> [Task description] Starting at the line that contains "This screenshot has height=840, width=1417.", reproduce only the lines through the end of the data, exactly, including both the first and the last; skip the pictures.

*** Extracted material Section Begins ***

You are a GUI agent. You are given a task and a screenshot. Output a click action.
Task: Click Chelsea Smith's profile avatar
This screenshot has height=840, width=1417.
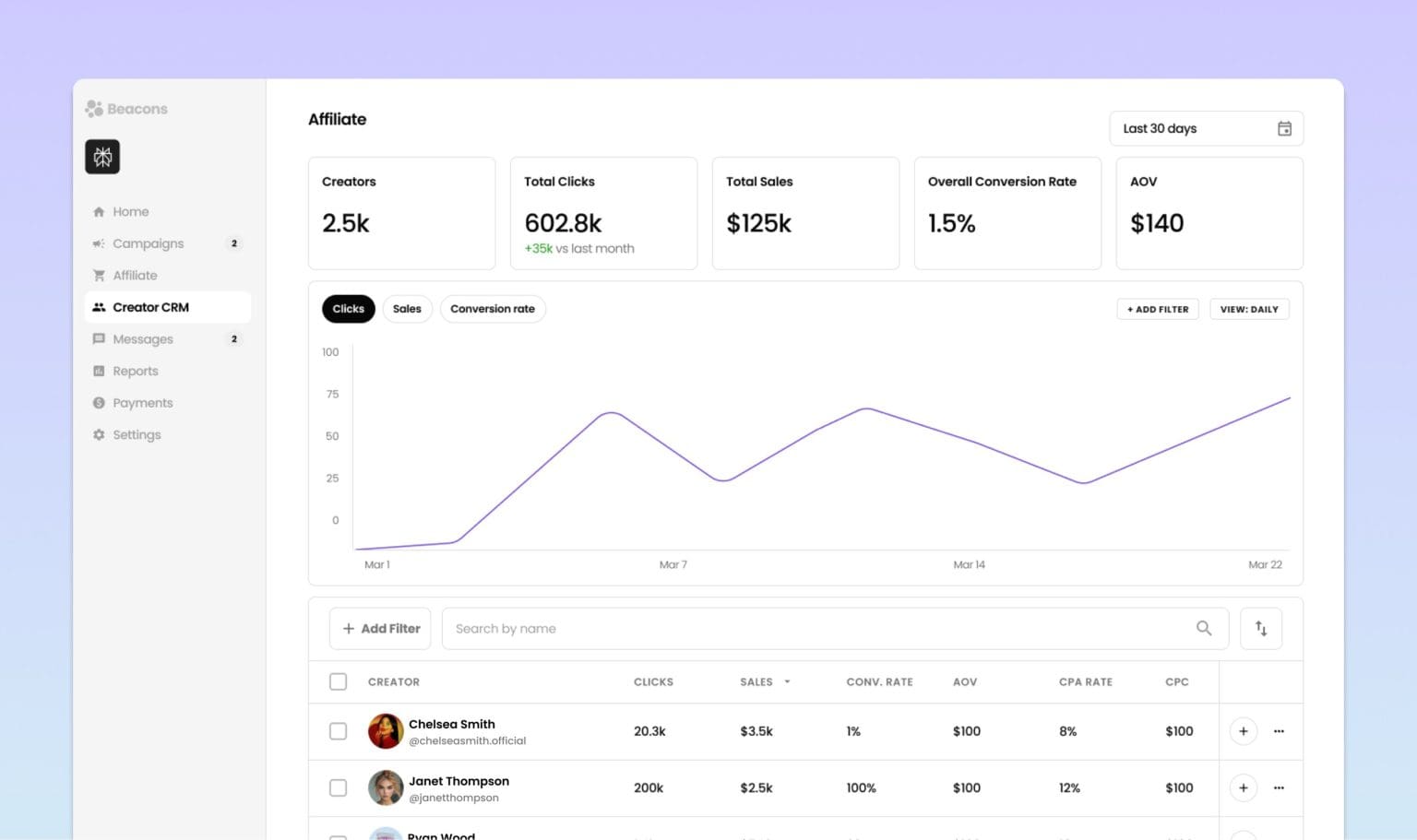(386, 731)
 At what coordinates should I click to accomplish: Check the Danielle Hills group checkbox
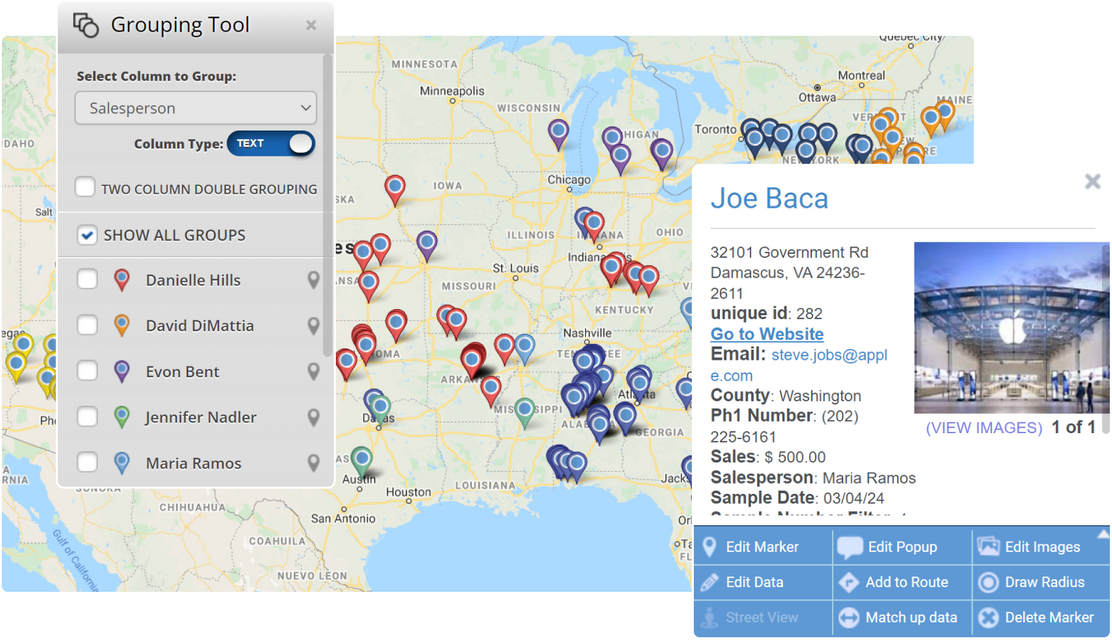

*** Extracted material Section Ends ***

> [Response]
This screenshot has height=840, width=1417.
(386, 731)
 At what coordinates should I click to accomplish: Check the Danielle Hills group checkbox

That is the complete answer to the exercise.